(Item-finding records)
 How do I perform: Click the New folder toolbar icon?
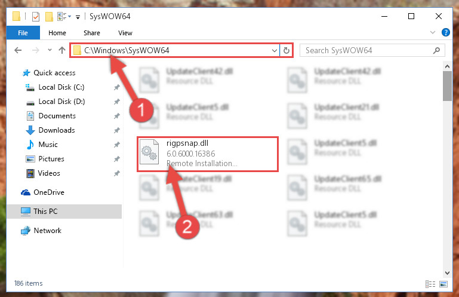49,16
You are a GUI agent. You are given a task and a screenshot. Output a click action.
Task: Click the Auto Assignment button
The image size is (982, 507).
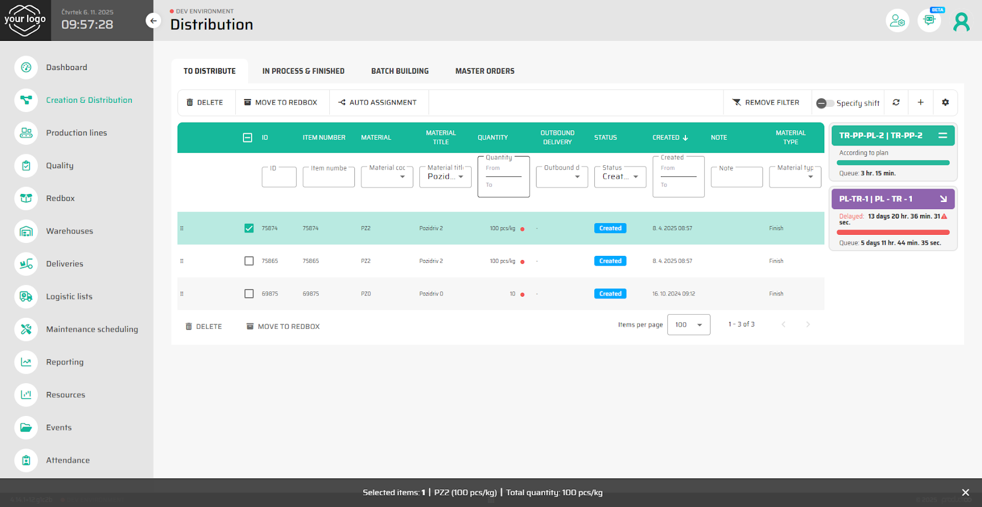click(378, 103)
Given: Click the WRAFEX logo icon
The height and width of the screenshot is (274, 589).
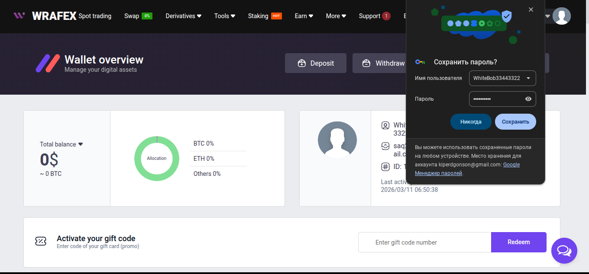Looking at the screenshot, I should point(19,16).
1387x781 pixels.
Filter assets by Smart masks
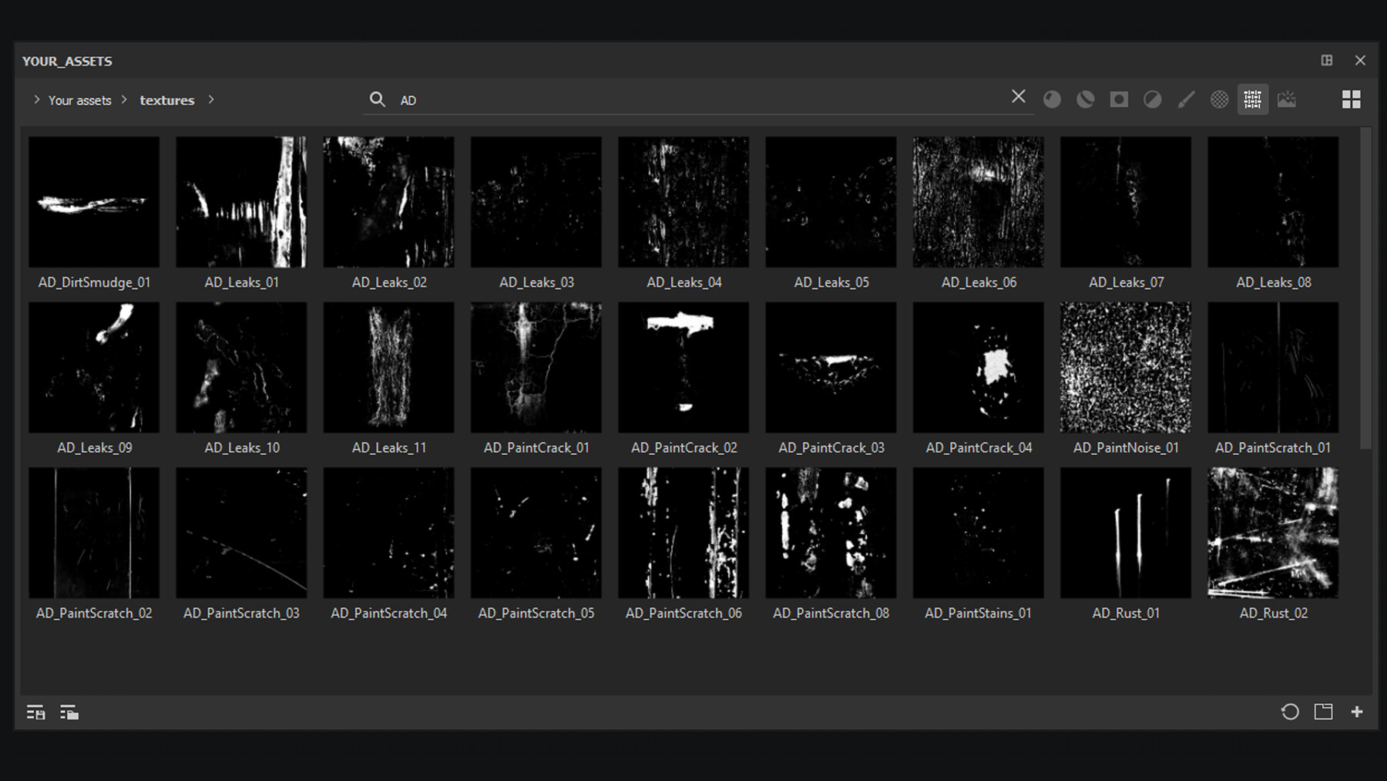click(1118, 99)
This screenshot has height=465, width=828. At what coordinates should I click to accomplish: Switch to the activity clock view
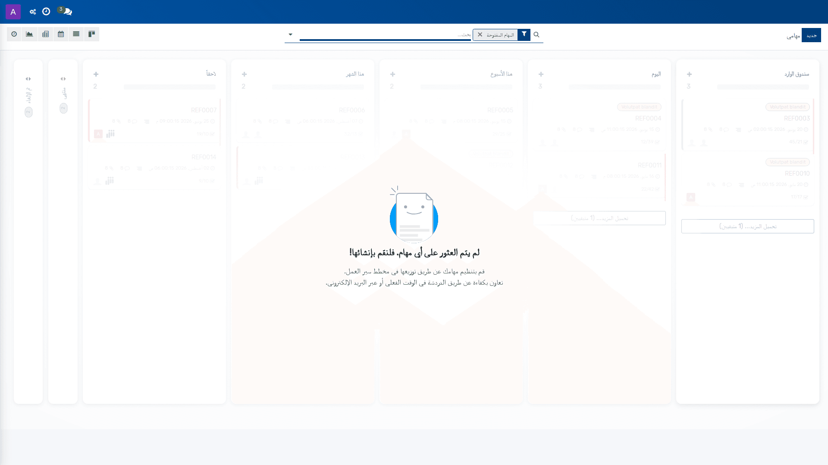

**TASK DETAILS**
Copy every item above word for word, omitting the pictures.

**RESULT FOR THIS EXERCISE**
 How do I perform: Click the New folder toolbar icon?
49,16
You are a GUI agent. You are given a task and a screenshot. Output a click action.
Task: Click the Auto Assignment button
The image size is (982, 507).
click(378, 103)
Given: Click the WRAFEX logo icon
The height and width of the screenshot is (274, 589).
Looking at the screenshot, I should point(19,16).
1387x781 pixels.
Filter assets by Smart masks
click(1118, 99)
This screenshot has height=465, width=828. At what coordinates should I click to accomplish: Switch to the activity clock view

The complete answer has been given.